In [1]:
%env CUDA_DEVICE_ORDER=PCI_BUS_ID
%env CUDA_VISIBLE_DEVICES=0

env: CUDA_DEVICE_ORDER=PCI_BUS_ID
env: CUDA_VISIBLE_DEVICES=0


In [2]:
from transformers import AutoModelForSeq2SeqLM, AutoTokenizer, Trainer, TrainingArguments
import torch
import os
import pandas as pd
from tqdm import tqdm
from datasets import Dataset
from fuzzywuzzy import fuzz
import evaluate
import csv
import numpy as np
import torch.nn.functional as F
from sklearn.metrics import top_k_accuracy_score, ndcg_score
import random

  from .autonotebook import tqdm as notebook_tqdm


In [3]:
input_file = "/u/spa-d4/grad/mfe261/Projects/MobileConvRec/dataset/yelp/splits/train.jsonl"
df_recommender_train = pd.read_json(input_file, lines=True)
for _, row in df_recommender_train.iterrows():
    row["recommended_place"]["place_name"] = row["recommended_place"]["place_name"].lower()

In [4]:
apps_training_path = "/u/spa-d4/grad/mfe261/Projects/MobileConvRec/dataset/yelp/yelp_df.csv"

all_apps = []
with open(apps_training_path, 'r') as csv_file:
    csv_reader = csv.DictReader(csv_file)
    for row in csv_reader:
        all_apps.append(row["name"].lower())
        
all_apps = list(set(all_apps))

In [5]:
input_file = "/u/spa-d4/grad/mfe261/Projects/MobileConvRec/dataset/yelp/splits/val.jsonl"
df_recommender_validation = pd.read_json(input_file, lines=True)
for _, row in df_recommender_validation.iterrows():
    row["recommended_place"]["place_name"] = row["recommended_place"]["place_name"].lower()

In [6]:
max_existing_length = max(len(item) for item in all_apps)  # Max length in current array
new_dtype = f'<U{max_existing_length}'

def candidate_creator(row):
    selected_values = np.random.choice(np.setdiff1d(all_apps, [row["recommended_place"]["place_name"]]), 24, replace=False).astype(new_dtype)
    random_position = np.random.randint(0, len(selected_values) + 1)
    
    return np.insert(selected_values, random_position, row["recommended_place"]["place_name"]) 

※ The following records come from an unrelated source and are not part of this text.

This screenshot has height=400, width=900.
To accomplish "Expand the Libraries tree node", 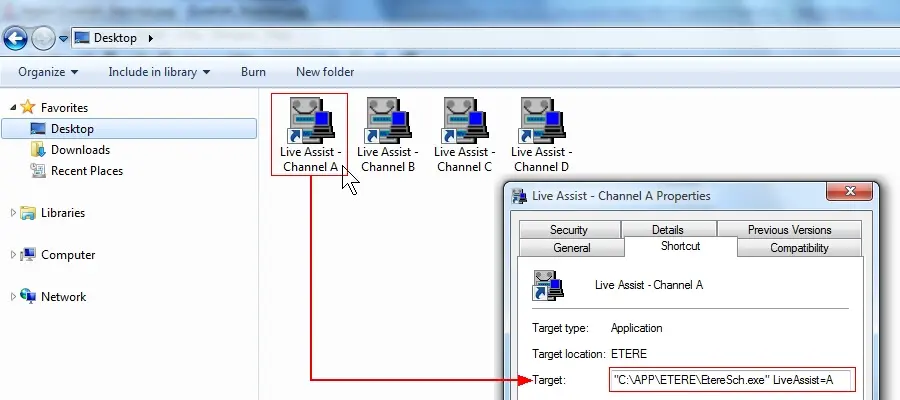I will click(x=13, y=213).
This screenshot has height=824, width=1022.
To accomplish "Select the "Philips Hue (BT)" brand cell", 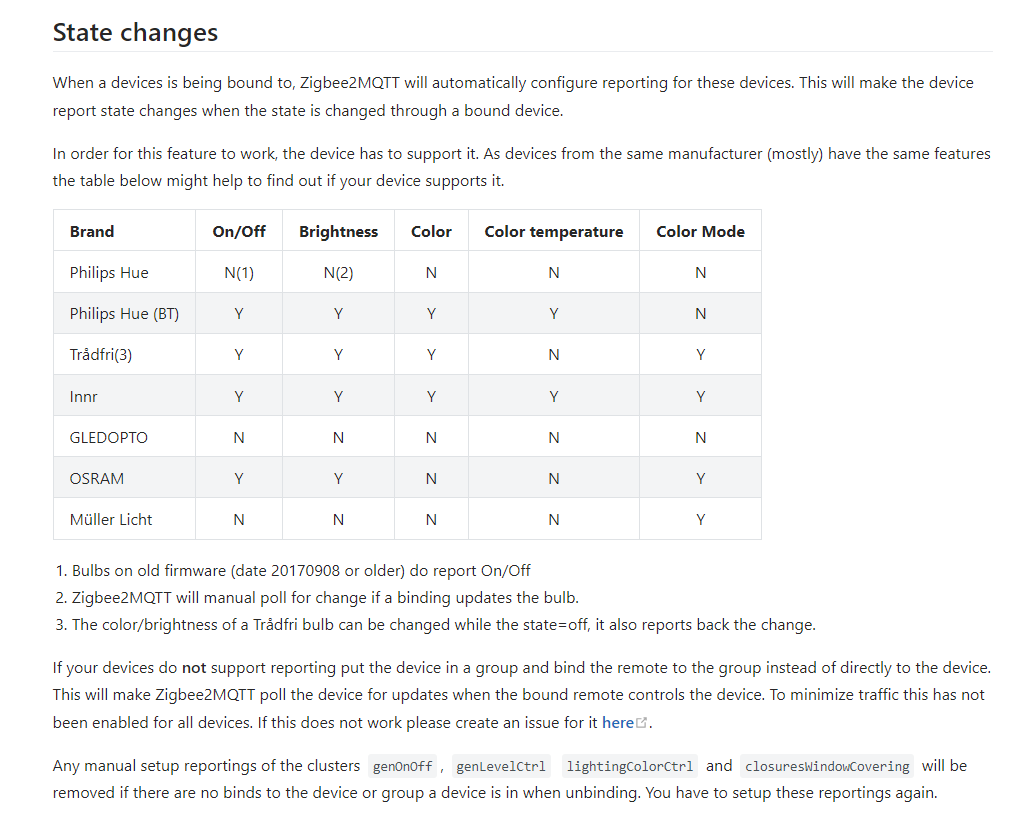I will [124, 314].
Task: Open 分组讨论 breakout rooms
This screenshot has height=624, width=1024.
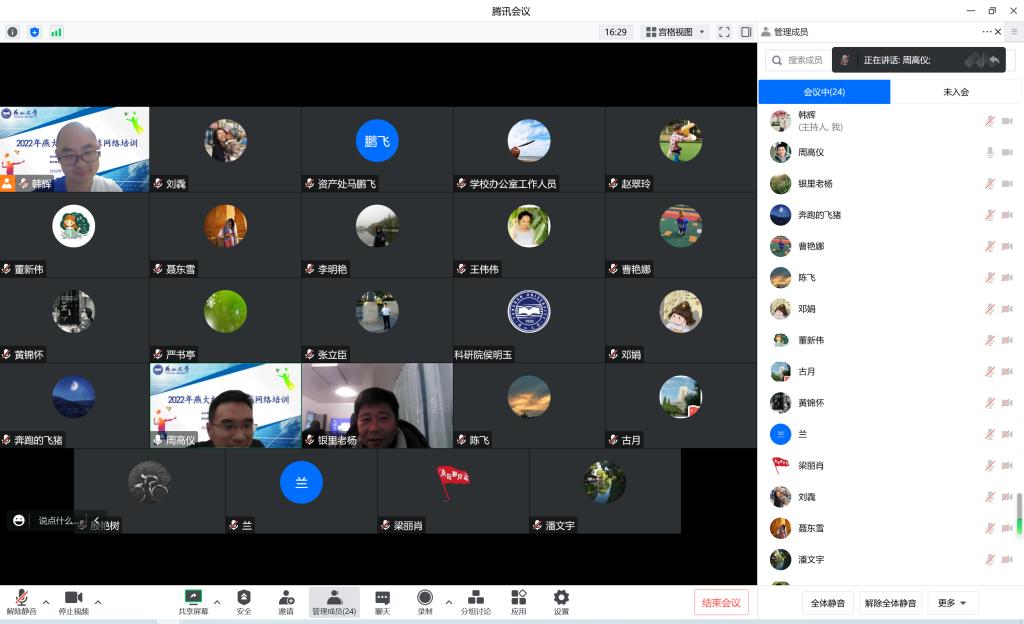Action: coord(475,600)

df_recommender_train['candidate'] = df_recommender_train.apply(candidate_creator, axis=1)

In [7]:
max_existing_length = max(len(item) for item in all_apps)  # Max length in current array
new_dtype = f'<U{max_existing_length}'

def candidate_creator(row):
    selected_values = np.random.choice(np.setdiff1d(all_apps, [row["recommended_place"]["place_name"]]), 24, replace=False).astype(new_dtype)
    random_position = np.random.randint(0, len(selected_values) + 1)
    
    return np.insert(selected_values, random_position, row["recommended_place"]["place_name"]) 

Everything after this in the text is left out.